History Resource Cupboard – lessons and resources for schools

History Resource Cupboard - lessons and resources for schools

Teaching Issues

The dangers of whole-school curriculum planning days

Yesterday we had an INSET day focusing on curriculum planning.

We enjoyed the second collaborative day whereby the local primary schools attended the secondary school for joint CPD. The afternoons are fantastic!

Fantastic CPD

Secondary and primary classroom teachers attending sessions together, delivered by colleagues. My NQT and PGCE trainee went to an oracy session at a local primary whereby student conversations are scaffolded and modelled for purposeful dialogue. My trainee linked the theory of Vygotsky to the practice he witnessed, top quality training everywhere!

Another member of my department led a well-received session on teaching history at Key Stage 2. Attendees at the session were relieved when they realised teaching history through enquiry made knowledge organisers make more sense. Up until then, they misunderstood the knowledge-rich curriculum to mean learning facts. 

The guest speaker

You may have noticed so far in my account of today that I have left out the morning. Well you’ve probably guessed it… everyone in the Hall to listen to an external guest speaker. His presentation had some very professional photographs and he was a well-rehearsed public speaker.

He was a primary school headteacher, immensely proud of his curriculum and in the process of rolling it out.

The cross-curricular curriculum

So, his curriculum? It starts from a wholesome and well-meaning position. He proposed turning learning objectives into enquiry. It has an admirable ethos, wonderful in fact. Genuinely!

It was all based on sustainability with the ‘golden thread’ of harmony. So far, so good.  It was the rationale for everything, and I mean everything. Even down to the food cooked at lunchtime and the vegetable varieties grown on the school grounds.

This ‘golden thread’ however, morphs into a ‘theme’ across subjects. For what he saw as a golden-thread, I saw as an iron-rod; around which everything must find a way to orbit. Apparently learning the Fibonacci sequence in maths was a missed opportunity to draw it in art. I don’t deny this may well be excellent interdisciplinary work. I’m not completely cynical about the benefits of linking subjects.
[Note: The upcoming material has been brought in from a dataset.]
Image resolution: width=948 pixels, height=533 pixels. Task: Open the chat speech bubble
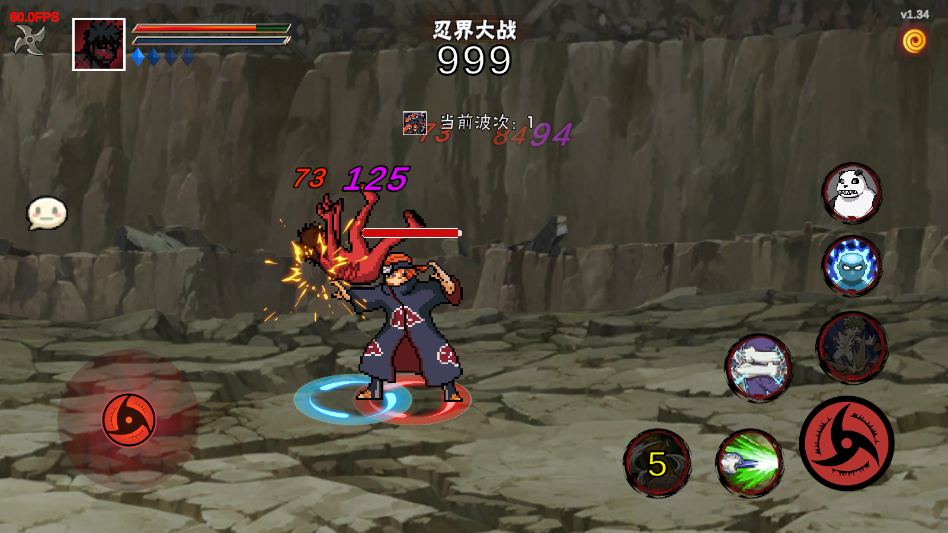[46, 212]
The Big History Project in the U.S. in an example of history and science dovetailing, but not one dictating the other. No tail wagging the dog with that curriculum. What I do find back-ward looking was for him to claim that ‘subjects are silos’; and rather than reinforce the differences he wants to blend and blur. 

A dangerous message?

So what? A harmless one and a half hour’s lecture… No! Within minutes in the corridor, three curriculum leaders were saying how they ‘must sit down and see where we cross over’ and then, ‘we could all teach the human body in the same week’. The rationale for this was ‘much better for a student to go to five lessons in a day and hear the same thing, they’ll remember it more’.

I was aghast. Within seconds experienced leaders of curriculum areas had gone from making links to reference pre-existing curriculum plans to rearrange them to align. They completely disagreed with my suggestion that their curriculums should reach their own depths first, before making links. It felt like I was in a noughties nightmare of cross-curricular days on weak themes, or the nightmare of low standards that was ‘Opening Minds’. 

Breaking a 30-year cycle

I may well even have been back at school in the nineties suffering integrated Humanities. However, I have a sneaking suspicion the integrated Humanities course I endured for five years (including GCSE) was actually stemmed from the 1970s. ‘History was too hard’ was the premise. The point is these ideas stick around and do untold damage for years. How often I hear from SLT that schools are like oil-tankers, they take a long time to turn around. That’s years of unevidenced anecdotally-based ‘nice ideas’. Cohort after cohort deprived on enabling knowledge and disciplinary thinking.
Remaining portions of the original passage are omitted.